Problem
The answer must repeat every record exactly, with all pictures omitted.

Input for this task
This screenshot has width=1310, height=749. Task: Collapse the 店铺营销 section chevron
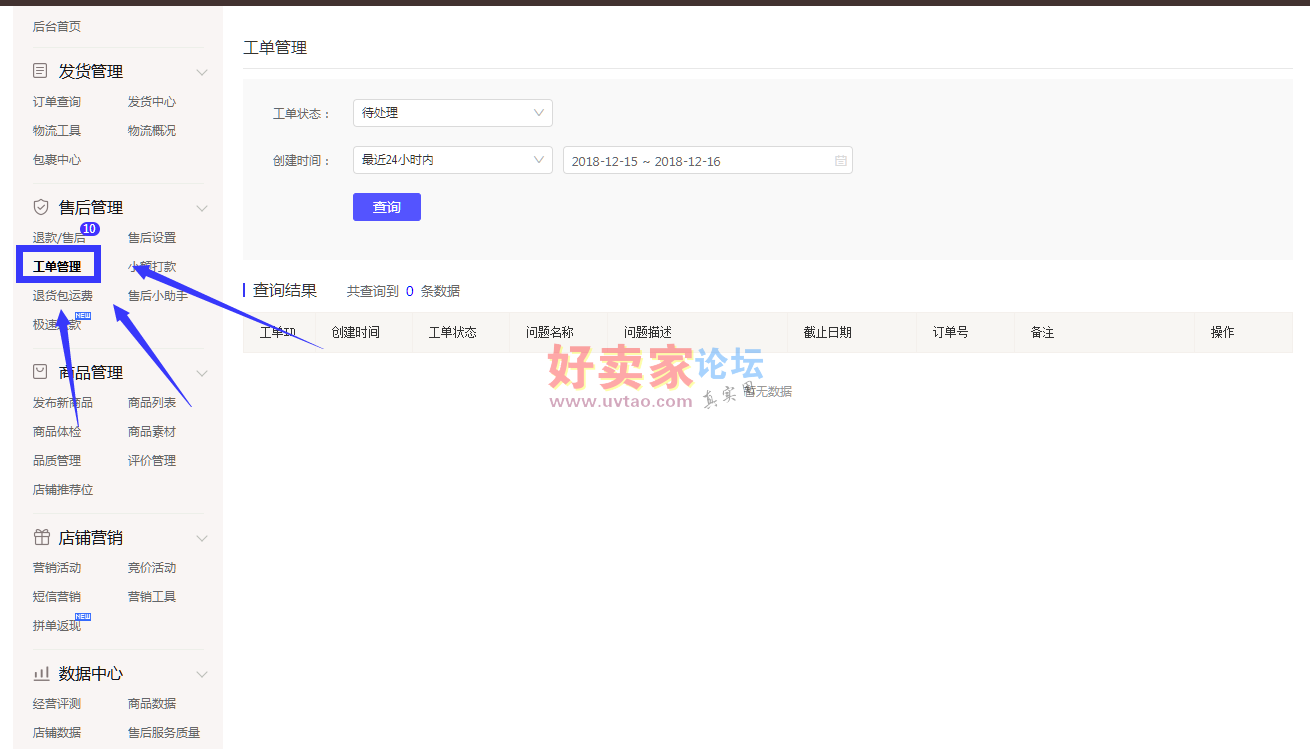pos(201,538)
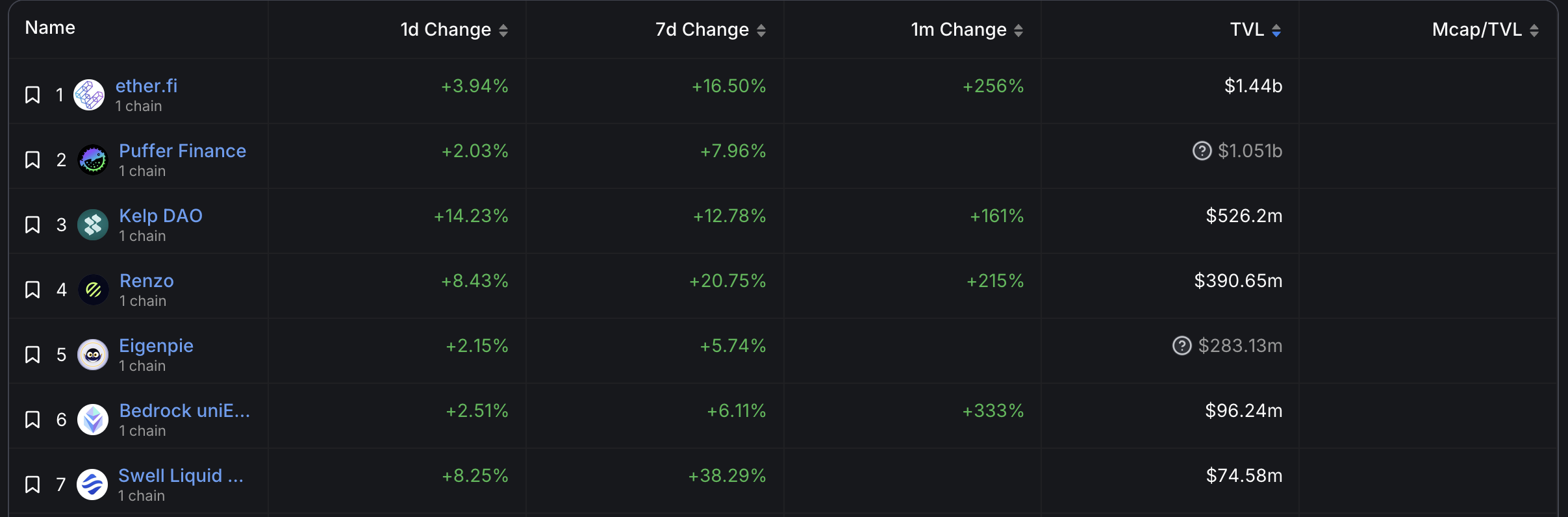Sort by TVL column header
The image size is (1568, 517).
pos(1276,31)
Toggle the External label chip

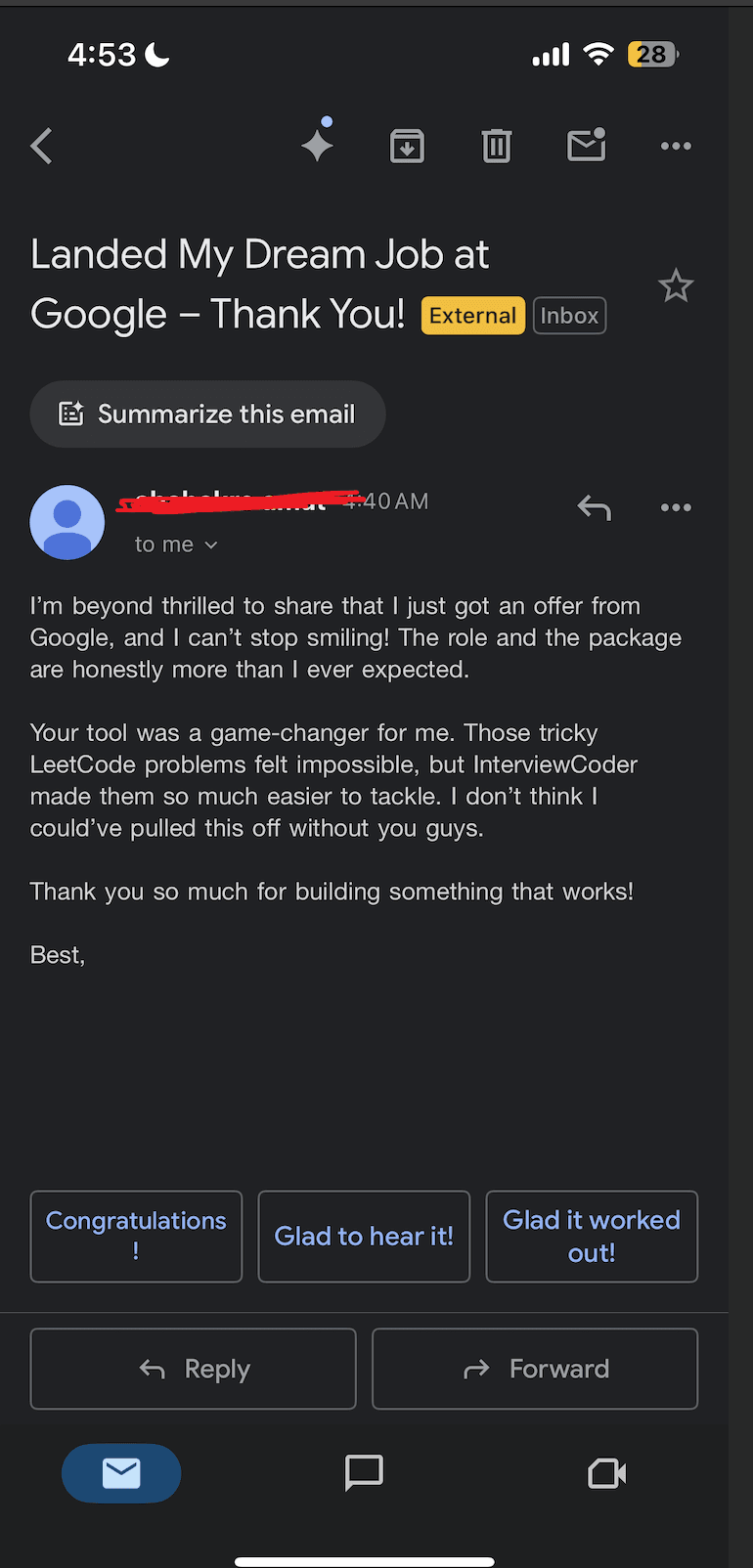(472, 315)
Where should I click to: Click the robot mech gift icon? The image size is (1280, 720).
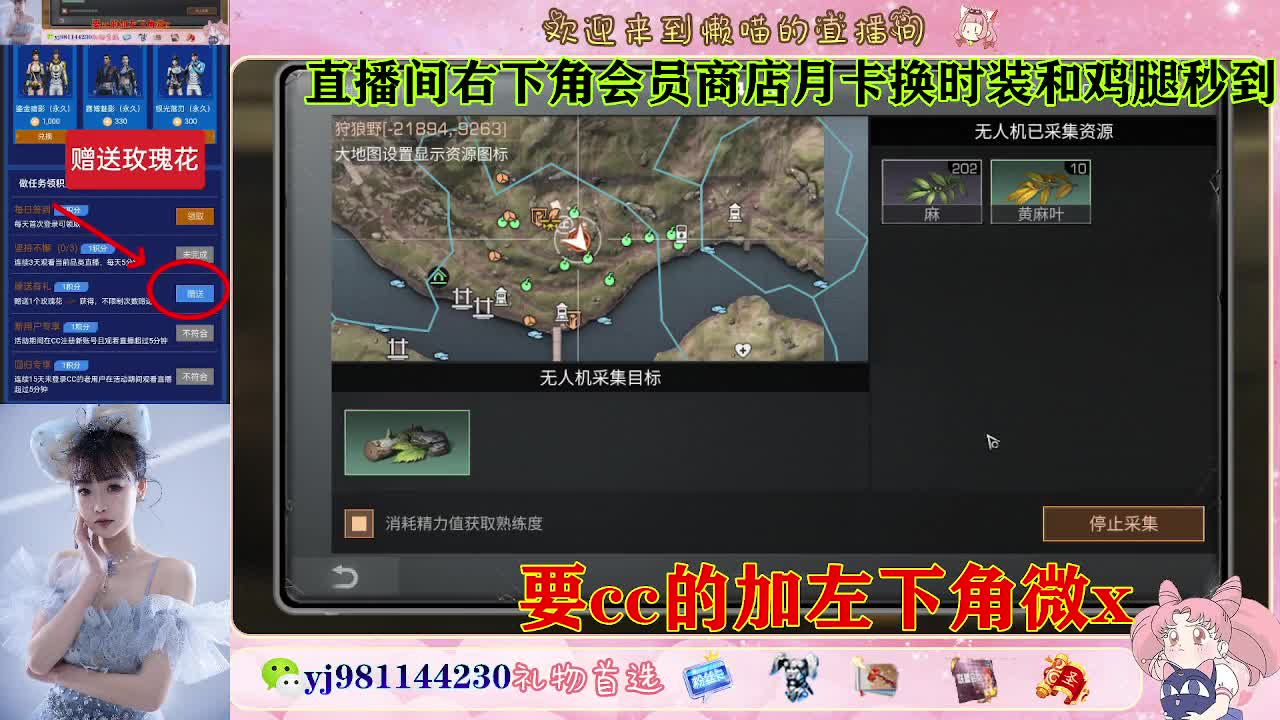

Expected answer
This screenshot has width=1310, height=749. Task: Collapse the 店铺营销 section chevron
pos(201,538)
Sort by TVL column header
The image size is (1568, 517).
pos(1276,31)
Toggle the External label chip

(472, 315)
Where should I click to: Click the robot mech gift icon? The image size is (1280, 720).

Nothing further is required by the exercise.